Dialing Down Offense to Fight Bacteria Better

Narrow spectrum antibiotics for pneumonia worked as well as broad spectrum antibiotics

(RxWiki News) Antibiotics completely revolutionized the way medicine is practiced. But they brought a downside too — when bacteria learned to fight back.

Using antibiotics too much, or ones that fight many different bacteria, can help those bacteria develop a resistance to the medications.

A recent study found that using antibiotics that target particular bacteria had similar outcomes to using antibiotics that fight a wide range of bacteria.

This study focused on treatment of pneumonia in children. The researchers learned that using the more specific antibiotic could work effectively.

"Ask your doctor about antibiotic use."

The study, led by Mary Ann Queen, MD, of the Division of Hospital Medicine at Children's Mercy Hospitals and the University of Missouri School of Medicine in Kansas City, compared the effectiveness of two types of antibiotics for pneumonia in children.

Broad-spectrum antibiotics are antibiotics that fight a wide range of bacteria that cause disease. By contrast, narrow-spectrum antibiotics only fight a select few bacteria that cause disease.

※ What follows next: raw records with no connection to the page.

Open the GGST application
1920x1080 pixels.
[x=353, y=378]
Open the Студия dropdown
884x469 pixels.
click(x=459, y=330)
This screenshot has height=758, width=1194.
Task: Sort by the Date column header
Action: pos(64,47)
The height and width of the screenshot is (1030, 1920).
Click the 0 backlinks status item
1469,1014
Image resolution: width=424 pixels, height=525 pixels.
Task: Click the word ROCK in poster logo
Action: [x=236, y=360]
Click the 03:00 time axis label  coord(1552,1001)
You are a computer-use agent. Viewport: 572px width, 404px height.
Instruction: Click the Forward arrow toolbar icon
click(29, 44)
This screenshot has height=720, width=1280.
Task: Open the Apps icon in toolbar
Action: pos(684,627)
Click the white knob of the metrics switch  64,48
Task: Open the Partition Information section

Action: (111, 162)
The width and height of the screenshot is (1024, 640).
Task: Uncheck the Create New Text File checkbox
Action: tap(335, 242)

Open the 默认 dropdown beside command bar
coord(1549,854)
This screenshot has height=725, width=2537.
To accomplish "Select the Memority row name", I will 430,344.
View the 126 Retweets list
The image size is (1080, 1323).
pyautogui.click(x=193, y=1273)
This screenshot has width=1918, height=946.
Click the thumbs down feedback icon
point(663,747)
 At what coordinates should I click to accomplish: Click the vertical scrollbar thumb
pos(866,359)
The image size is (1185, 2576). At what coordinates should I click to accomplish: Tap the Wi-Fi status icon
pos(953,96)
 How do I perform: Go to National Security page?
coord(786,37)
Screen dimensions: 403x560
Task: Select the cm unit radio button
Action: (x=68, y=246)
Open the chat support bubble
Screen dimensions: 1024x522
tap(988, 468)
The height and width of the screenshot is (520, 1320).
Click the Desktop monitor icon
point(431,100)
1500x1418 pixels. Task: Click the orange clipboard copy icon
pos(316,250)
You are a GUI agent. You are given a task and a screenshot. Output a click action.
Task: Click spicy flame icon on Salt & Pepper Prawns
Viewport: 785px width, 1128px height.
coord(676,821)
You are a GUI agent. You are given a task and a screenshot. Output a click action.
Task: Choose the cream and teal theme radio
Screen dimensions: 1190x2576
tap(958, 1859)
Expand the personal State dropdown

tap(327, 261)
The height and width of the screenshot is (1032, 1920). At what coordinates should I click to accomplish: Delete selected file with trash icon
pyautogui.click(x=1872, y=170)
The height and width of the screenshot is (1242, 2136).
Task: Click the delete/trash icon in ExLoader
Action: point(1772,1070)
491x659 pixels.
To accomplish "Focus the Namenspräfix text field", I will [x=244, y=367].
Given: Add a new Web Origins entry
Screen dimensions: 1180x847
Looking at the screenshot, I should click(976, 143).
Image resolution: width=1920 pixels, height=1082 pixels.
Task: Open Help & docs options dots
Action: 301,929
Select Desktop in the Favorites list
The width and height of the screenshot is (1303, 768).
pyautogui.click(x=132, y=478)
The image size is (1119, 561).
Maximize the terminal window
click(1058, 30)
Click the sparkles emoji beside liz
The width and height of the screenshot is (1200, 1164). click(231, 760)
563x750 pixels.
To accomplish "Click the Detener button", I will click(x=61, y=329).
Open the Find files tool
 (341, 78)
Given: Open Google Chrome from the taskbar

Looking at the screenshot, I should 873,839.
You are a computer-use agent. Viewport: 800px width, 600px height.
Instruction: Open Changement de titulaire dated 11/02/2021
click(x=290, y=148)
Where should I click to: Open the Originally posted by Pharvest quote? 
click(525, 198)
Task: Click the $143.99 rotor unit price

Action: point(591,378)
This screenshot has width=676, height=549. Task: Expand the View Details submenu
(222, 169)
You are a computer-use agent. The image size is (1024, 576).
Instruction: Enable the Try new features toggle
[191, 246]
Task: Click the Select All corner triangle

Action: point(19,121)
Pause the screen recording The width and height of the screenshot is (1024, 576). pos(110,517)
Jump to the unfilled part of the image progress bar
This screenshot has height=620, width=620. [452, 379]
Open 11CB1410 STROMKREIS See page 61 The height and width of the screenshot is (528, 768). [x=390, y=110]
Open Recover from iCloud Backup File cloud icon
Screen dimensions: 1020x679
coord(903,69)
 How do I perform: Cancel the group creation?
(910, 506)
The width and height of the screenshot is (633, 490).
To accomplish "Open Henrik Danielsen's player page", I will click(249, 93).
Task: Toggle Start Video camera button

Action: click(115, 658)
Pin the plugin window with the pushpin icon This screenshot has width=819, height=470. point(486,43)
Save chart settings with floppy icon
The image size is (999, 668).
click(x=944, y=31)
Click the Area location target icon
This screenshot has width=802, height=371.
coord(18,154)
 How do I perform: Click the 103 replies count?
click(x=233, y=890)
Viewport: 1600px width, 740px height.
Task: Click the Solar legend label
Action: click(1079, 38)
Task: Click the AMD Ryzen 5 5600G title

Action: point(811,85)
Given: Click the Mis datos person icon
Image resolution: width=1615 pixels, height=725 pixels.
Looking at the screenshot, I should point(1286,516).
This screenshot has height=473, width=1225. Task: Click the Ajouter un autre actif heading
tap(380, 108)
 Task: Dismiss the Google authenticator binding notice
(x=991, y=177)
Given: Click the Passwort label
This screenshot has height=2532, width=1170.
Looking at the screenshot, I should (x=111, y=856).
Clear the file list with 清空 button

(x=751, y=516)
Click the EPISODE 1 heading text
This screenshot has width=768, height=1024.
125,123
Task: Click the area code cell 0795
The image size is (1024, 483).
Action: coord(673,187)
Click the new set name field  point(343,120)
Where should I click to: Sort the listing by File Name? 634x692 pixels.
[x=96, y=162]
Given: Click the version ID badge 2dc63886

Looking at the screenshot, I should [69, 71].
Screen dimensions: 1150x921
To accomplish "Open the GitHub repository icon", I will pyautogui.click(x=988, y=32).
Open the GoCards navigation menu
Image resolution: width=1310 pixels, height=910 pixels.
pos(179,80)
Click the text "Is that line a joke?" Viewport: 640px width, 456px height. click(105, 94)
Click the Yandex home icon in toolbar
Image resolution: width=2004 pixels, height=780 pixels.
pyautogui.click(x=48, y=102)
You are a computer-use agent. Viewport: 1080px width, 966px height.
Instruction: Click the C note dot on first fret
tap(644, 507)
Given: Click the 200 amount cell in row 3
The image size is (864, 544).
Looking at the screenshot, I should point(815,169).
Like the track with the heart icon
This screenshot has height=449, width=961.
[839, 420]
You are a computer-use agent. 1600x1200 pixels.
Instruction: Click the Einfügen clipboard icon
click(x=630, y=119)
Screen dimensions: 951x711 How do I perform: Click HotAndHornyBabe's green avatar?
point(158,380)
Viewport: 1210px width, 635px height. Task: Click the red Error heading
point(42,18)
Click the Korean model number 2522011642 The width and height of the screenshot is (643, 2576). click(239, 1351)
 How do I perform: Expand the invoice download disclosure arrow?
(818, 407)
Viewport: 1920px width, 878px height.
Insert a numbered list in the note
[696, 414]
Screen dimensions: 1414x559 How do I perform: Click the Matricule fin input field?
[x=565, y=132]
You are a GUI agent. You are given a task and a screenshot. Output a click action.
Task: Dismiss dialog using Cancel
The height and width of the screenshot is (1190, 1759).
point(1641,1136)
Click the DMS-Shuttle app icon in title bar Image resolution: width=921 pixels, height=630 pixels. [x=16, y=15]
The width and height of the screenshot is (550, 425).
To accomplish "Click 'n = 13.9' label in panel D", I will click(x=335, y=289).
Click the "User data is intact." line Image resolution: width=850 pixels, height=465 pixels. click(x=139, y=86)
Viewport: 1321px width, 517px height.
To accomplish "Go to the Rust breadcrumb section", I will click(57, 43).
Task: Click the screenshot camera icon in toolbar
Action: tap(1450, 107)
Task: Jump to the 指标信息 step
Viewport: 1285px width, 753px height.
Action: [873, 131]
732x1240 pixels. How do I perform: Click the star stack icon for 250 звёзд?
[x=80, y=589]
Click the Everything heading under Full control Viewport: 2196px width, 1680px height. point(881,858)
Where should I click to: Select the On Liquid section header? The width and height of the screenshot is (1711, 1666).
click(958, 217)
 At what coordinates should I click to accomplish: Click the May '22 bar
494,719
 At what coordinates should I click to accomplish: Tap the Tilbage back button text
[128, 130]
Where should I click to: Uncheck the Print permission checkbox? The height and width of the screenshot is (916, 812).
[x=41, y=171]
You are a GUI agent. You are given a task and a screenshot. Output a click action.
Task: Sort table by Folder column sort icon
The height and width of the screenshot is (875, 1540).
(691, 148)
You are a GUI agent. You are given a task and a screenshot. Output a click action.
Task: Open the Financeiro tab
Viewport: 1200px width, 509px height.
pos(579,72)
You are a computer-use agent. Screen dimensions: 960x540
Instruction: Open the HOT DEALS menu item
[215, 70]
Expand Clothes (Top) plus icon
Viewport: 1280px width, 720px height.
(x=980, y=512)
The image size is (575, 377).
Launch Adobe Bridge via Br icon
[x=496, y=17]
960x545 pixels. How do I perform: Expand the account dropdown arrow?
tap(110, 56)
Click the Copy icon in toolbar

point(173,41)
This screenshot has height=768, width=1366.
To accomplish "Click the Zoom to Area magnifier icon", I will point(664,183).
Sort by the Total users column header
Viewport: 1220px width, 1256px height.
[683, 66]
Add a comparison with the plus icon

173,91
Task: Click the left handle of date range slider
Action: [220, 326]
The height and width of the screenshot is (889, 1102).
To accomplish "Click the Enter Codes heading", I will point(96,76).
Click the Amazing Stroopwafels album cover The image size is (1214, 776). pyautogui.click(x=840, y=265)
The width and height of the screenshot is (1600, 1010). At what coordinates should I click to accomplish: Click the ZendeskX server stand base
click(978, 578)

The researchers wanted to find out if evidence supported the recommendation to use narrow-spectrum antibiotics instead of broad-spectrum ones for pneumonia without complications.

The researchers examined the medical records of 492 children, aged 2 months to 18 years old, who were treated for pneumonia at four children's hospitals in 2010.

The researchers looked at whether the patients had been given broad-spectrum or narrow-spectrum antibiotics and tried to match the patients based on their disease characteristics.

Then the authors looked at how long the patients remained at the hospital, whether they were readmitted within a week of discharge, what the costs were per patient, how long the patients' fevers lasted and how long the patients required oxygen support.

Of all the patients, 52 percent received narrow-spectrum antibiotics and 48 percent received broad-spectrum antibiotics.

When the researchers compared outcomes, they found that the patients who received narrow-spectrum antibiotics spent 10 hours fewer in the hospital than those receiving broad-spectrum antibiotics.

Meanwhile, the length of time the children received oxygen, the length of time they had a fever, and their rates of readmission to the hospital were not different between the two groups.

Overall, the researchers also did not find a significant difference in the average hospital or pharmacy costs for either group.

"Compared with broad-spectrum agents, narrow-spectrum antibiotic coverage is associated with similar outcomes," the researchers wrote.

"Our findings support national consensus recommendations for the use of narrow-spectrum antibiotics in children hospitalized with community-acquired pneumonia," they wrote.

The advantage of using narrow-spectrum antibiotics first is that "use of broad-spectrum antibiotics has been shown to increase the risk of developing subsequent infections with resistant organisms," the researchers wrote.

In other words, first using antibiotics that fight a wide range of bacteria might increase the resistance of bacteria against those antibiotics so that those bacteria are harder to fight with antibiotics later on.

The study was published December 9 in the journal Pediatrics. The research did not use external funding. The authors declared no conflicts of interest.